EXTRACTED MATERIAL Start Marker

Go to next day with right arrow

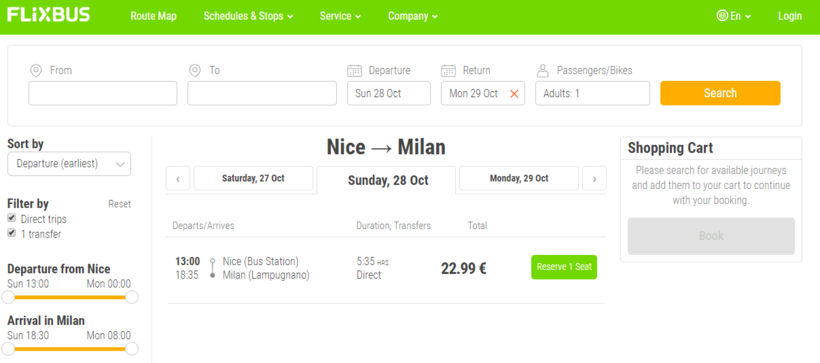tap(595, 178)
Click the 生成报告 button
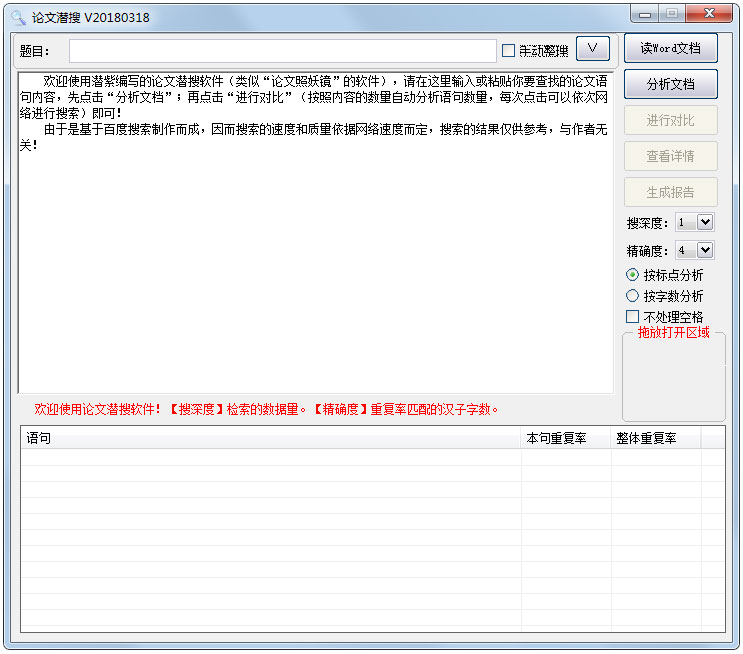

EXTRACTED MATERIAL End Marker
EXTRACTED MATERIAL Start Marker

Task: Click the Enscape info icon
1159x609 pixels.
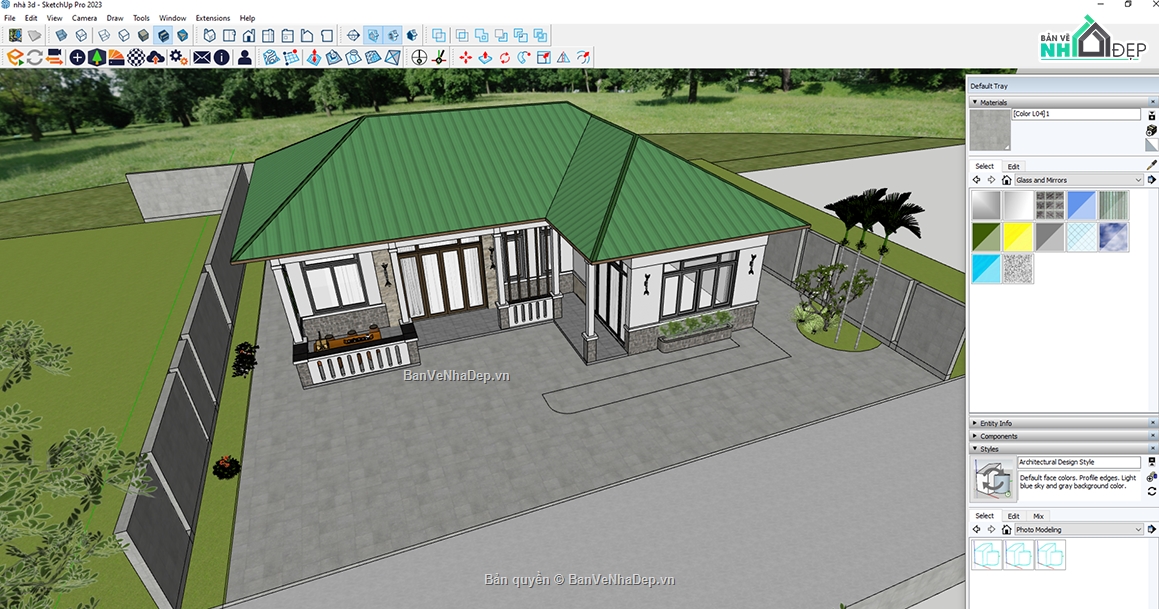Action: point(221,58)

EXTRACTED MATERIAL End Marker

- PROBLEM TO SOLVE: Scan the entries above and copy each line where "Click" occurs.

- ANSWER AREA:
Click the 生成报告 button
Task: Click the Enscape info icon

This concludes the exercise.